Task description: Would you print the records below without changing anything?

Supplied data:
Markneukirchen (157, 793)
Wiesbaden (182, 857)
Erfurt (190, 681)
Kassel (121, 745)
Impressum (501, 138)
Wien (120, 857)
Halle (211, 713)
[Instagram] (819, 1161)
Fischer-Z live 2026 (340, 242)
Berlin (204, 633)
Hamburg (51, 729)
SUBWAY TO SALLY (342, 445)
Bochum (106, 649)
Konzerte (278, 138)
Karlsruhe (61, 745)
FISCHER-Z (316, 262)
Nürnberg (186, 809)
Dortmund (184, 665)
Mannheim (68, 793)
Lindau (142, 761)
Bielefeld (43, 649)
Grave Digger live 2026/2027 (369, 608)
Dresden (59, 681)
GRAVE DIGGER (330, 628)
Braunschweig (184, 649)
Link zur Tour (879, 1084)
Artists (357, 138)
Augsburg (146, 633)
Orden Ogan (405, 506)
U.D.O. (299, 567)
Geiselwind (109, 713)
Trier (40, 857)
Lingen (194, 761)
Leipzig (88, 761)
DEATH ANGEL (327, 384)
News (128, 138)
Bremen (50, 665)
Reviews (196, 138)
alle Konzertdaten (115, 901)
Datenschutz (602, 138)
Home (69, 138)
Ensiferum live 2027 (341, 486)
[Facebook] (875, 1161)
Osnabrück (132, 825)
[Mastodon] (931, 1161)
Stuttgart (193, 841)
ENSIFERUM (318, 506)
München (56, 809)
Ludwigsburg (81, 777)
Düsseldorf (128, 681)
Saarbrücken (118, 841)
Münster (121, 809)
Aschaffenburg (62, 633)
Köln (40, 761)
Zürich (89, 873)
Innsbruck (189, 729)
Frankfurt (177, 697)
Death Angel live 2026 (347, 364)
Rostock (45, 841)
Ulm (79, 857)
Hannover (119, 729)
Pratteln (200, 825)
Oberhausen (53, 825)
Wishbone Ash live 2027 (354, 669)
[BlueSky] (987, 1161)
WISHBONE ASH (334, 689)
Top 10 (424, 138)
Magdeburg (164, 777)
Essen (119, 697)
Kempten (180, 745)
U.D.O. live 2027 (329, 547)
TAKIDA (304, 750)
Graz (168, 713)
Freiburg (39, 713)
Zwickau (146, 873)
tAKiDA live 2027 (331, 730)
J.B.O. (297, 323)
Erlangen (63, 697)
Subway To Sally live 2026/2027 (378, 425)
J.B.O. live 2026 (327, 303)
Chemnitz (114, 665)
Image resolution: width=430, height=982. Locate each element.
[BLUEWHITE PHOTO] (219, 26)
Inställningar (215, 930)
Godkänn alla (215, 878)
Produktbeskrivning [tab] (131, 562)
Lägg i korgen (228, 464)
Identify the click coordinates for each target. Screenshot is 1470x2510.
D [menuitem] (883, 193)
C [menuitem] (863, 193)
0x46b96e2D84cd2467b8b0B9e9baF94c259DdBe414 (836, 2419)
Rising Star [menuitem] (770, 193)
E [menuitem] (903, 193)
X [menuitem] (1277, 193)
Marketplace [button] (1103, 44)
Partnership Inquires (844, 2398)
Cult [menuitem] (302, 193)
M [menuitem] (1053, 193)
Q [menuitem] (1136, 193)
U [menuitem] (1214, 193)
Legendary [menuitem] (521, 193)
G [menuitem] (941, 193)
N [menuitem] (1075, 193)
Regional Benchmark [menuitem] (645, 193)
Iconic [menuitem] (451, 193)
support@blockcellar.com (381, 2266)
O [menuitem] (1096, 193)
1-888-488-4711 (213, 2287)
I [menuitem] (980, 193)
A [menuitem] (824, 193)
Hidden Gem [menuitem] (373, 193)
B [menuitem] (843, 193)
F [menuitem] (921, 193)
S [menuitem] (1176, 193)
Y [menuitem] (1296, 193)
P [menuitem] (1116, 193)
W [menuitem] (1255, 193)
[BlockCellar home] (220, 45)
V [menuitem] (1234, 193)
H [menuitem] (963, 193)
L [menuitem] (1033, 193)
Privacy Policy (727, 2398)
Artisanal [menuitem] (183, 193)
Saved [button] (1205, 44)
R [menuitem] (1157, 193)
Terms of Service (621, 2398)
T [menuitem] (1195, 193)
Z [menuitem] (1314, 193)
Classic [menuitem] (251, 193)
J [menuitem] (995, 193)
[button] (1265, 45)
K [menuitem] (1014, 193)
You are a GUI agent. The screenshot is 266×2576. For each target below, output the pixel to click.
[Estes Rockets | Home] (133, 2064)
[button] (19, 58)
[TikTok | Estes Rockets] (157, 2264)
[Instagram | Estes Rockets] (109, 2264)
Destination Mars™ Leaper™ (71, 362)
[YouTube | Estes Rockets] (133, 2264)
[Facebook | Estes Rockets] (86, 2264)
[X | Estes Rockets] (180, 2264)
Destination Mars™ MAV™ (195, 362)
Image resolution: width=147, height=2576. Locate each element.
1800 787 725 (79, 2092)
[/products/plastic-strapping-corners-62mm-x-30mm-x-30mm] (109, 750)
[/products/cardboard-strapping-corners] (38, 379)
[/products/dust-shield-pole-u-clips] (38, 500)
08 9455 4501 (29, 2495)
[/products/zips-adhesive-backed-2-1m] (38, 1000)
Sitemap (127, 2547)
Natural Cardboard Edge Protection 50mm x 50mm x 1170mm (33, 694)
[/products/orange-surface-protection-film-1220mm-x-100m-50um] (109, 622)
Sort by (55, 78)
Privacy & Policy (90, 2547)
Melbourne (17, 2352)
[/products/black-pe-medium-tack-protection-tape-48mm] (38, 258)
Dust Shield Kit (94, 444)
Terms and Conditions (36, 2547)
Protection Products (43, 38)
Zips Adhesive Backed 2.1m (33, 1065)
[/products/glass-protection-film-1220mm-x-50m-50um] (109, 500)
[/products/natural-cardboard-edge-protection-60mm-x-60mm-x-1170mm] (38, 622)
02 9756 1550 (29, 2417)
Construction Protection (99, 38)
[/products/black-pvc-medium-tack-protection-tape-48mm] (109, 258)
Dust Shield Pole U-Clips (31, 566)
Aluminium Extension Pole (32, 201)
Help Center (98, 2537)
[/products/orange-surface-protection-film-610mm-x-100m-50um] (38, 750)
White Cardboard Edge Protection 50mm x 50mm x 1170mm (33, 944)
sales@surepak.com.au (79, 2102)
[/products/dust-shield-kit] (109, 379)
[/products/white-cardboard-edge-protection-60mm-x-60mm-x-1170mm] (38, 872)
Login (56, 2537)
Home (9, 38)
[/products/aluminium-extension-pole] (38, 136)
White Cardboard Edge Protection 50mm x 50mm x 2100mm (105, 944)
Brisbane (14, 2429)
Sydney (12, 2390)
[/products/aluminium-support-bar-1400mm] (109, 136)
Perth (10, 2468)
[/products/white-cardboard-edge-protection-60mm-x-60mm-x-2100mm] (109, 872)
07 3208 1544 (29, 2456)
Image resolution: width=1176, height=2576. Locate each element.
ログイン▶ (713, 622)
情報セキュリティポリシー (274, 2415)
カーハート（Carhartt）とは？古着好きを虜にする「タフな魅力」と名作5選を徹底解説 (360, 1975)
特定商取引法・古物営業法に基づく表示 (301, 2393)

Solved exercise:
Markneukirchen (157, 793)
Wiesbaden (182, 857)
Erfurt (190, 681)
Kassel (121, 745)
Impressum (501, 138)
Wien (120, 857)
Halle (211, 713)
[Instagram] (819, 1161)
Fischer-Z live 2026 (340, 242)
Berlin (204, 633)
Hamburg (51, 729)
SUBWAY TO SALLY (342, 445)
Bochum (106, 649)
Konzerte (278, 138)
Karlsruhe (61, 745)
FISCHER-Z (316, 262)
Nürnberg (186, 809)
Dortmund (184, 665)
Mannheim (68, 793)
Lindau (142, 761)
Bielefeld (43, 649)
Grave Digger live 2026/2027 (369, 608)
Dresden (59, 681)
GRAVE DIGGER (330, 628)
Braunschweig (184, 649)
Link zur Tour (879, 1084)
Artists (357, 138)
Augsburg (146, 633)
Orden Ogan (405, 506)
U.D.O. (299, 567)
Geiselwind (109, 713)
Trier (40, 857)
Lingen (194, 761)
Leipzig (88, 761)
DEATH ANGEL (327, 384)
News (128, 138)
Bremen (50, 665)
Reviews (196, 138)
alle Konzertdaten (115, 901)
Datenschutz (602, 138)
Home (69, 138)
Ensiferum live 2027 (341, 486)
[Facebook] (875, 1161)
Osnabrück (132, 825)
[Mastodon] (931, 1161)
Stuttgart (193, 841)
ENSIFERUM (318, 506)
München (56, 809)
Ludwigsburg (81, 777)
Düsseldorf (128, 681)
Saarbrücken (118, 841)
Münster (121, 809)
Aschaffenburg (62, 633)
Köln (40, 761)
Zürich (89, 873)
Innsbruck (189, 729)
Frankfurt (177, 697)
Death Angel live 2026 (347, 364)
Rostock (45, 841)
Ulm (79, 857)
Hannover (119, 729)
Pratteln (200, 825)
Oberhausen (53, 825)
Wishbone Ash live 2027 (354, 669)
[BlueSky] (987, 1161)
WISHBONE ASH (334, 689)
Top 10 (424, 138)
Magdeburg (164, 777)
Essen (119, 697)
Kempten (180, 745)
U.D.O. live 2027 (329, 547)
TAKIDA (304, 750)
Graz (168, 713)
Freiburg (39, 713)
Zwickau (146, 873)
tAKiDA live 2027 (331, 730)
J.B.O. (297, 323)
Erlangen (63, 697)
Subway To Sally live 2026/2027 (378, 425)
J.B.O. live 2026 (327, 303)
Chemnitz (114, 665)
Image resolution: width=430, height=982. Locate each element.
[BLUEWHITE PHOTO] (219, 26)
Inställningar (215, 930)
Godkänn alla (215, 878)
Produktbeskrivning [tab] (131, 562)
Lägg i korgen (228, 464)
Identify the click coordinates for each target. Screenshot is 1470x2510.
D [menuitem] (883, 193)
C [menuitem] (863, 193)
0x46b96e2D84cd2467b8b0B9e9baF94c259DdBe414 (836, 2419)
Rising Star [menuitem] (770, 193)
E [menuitem] (903, 193)
X [menuitem] (1277, 193)
Marketplace [button] (1103, 44)
Partnership Inquires (844, 2398)
Cult [menuitem] (302, 193)
M [menuitem] (1053, 193)
Q [menuitem] (1136, 193)
U [menuitem] (1214, 193)
Legendary [menuitem] (521, 193)
G [menuitem] (941, 193)
N [menuitem] (1075, 193)
Regional Benchmark [menuitem] (645, 193)
Iconic [menuitem] (451, 193)
support@blockcellar.com (381, 2266)
O [menuitem] (1096, 193)
1-888-488-4711 (213, 2287)
I [menuitem] (980, 193)
A [menuitem] (824, 193)
Hidden Gem [menuitem] (373, 193)
B [menuitem] (843, 193)
F [menuitem] (921, 193)
S [menuitem] (1176, 193)
Y [menuitem] (1296, 193)
P [menuitem] (1116, 193)
W [menuitem] (1255, 193)
[BlockCellar home] (220, 45)
V [menuitem] (1234, 193)
H [menuitem] (963, 193)
L [menuitem] (1033, 193)
Privacy Policy (727, 2398)
Artisanal [menuitem] (183, 193)
Saved [button] (1205, 44)
R [menuitem] (1157, 193)
Terms of Service (621, 2398)
T [menuitem] (1195, 193)
Z [menuitem] (1314, 193)
Classic [menuitem] (251, 193)
J [menuitem] (995, 193)
[button] (1265, 45)
K [menuitem] (1014, 193)
You are a GUI agent. The screenshot is 266×2576. For each target below, output the pixel to click.
[Estes Rockets | Home] (133, 2064)
[button] (19, 58)
[TikTok | Estes Rockets] (157, 2264)
[Instagram | Estes Rockets] (109, 2264)
Destination Mars™ Leaper™ (71, 362)
[YouTube | Estes Rockets] (133, 2264)
[Facebook | Estes Rockets] (86, 2264)
[X | Estes Rockets] (180, 2264)
Destination Mars™ MAV™ (195, 362)
Image resolution: width=147, height=2576. Locate each element.
1800 787 725 (79, 2092)
[/products/plastic-strapping-corners-62mm-x-30mm-x-30mm] (109, 750)
[/products/cardboard-strapping-corners] (38, 379)
[/products/dust-shield-pole-u-clips] (38, 500)
08 9455 4501 (29, 2495)
[/products/zips-adhesive-backed-2-1m] (38, 1000)
Sitemap (127, 2547)
Natural Cardboard Edge Protection 50mm x 50mm x 1170mm (33, 694)
[/products/orange-surface-protection-film-1220mm-x-100m-50um] (109, 622)
Sort by (55, 78)
Privacy & Policy (90, 2547)
Melbourne (17, 2352)
[/products/black-pe-medium-tack-protection-tape-48mm] (38, 258)
Dust Shield Kit (94, 444)
Terms and Conditions (36, 2547)
Protection Products (43, 38)
Zips Adhesive Backed 2.1m (33, 1065)
[/products/glass-protection-film-1220mm-x-50m-50um] (109, 500)
[/products/natural-cardboard-edge-protection-60mm-x-60mm-x-1170mm] (38, 622)
02 9756 1550 (29, 2417)
Construction Protection (99, 38)
[/products/black-pvc-medium-tack-protection-tape-48mm] (109, 258)
Dust Shield Pole U-Clips (31, 566)
Aluminium Extension Pole (32, 201)
Help Center (98, 2537)
[/products/orange-surface-protection-film-610mm-x-100m-50um] (38, 750)
White Cardboard Edge Protection 50mm x 50mm x 1170mm (33, 944)
sales@surepak.com.au (79, 2102)
[/products/dust-shield-kit] (109, 379)
[/products/white-cardboard-edge-protection-60mm-x-60mm-x-1170mm] (38, 872)
Login (56, 2537)
Home (9, 38)
[/products/aluminium-extension-pole] (38, 136)
White Cardboard Edge Protection 50mm x 50mm x 2100mm (105, 944)
Brisbane (14, 2429)
Sydney (12, 2390)
[/products/aluminium-support-bar-1400mm] (109, 136)
Perth (10, 2468)
[/products/white-cardboard-edge-protection-60mm-x-60mm-x-2100mm] (109, 872)
07 3208 1544 (29, 2456)
Image resolution: width=1176, height=2576. Locate each element.
ログイン▶ (713, 622)
情報セキュリティポリシー (274, 2415)
カーハート（Carhartt）とは？古着好きを虜にする「タフな魅力」と名作5選を徹底解説 (360, 1975)
特定商取引法・古物営業法に基づく表示 (301, 2393)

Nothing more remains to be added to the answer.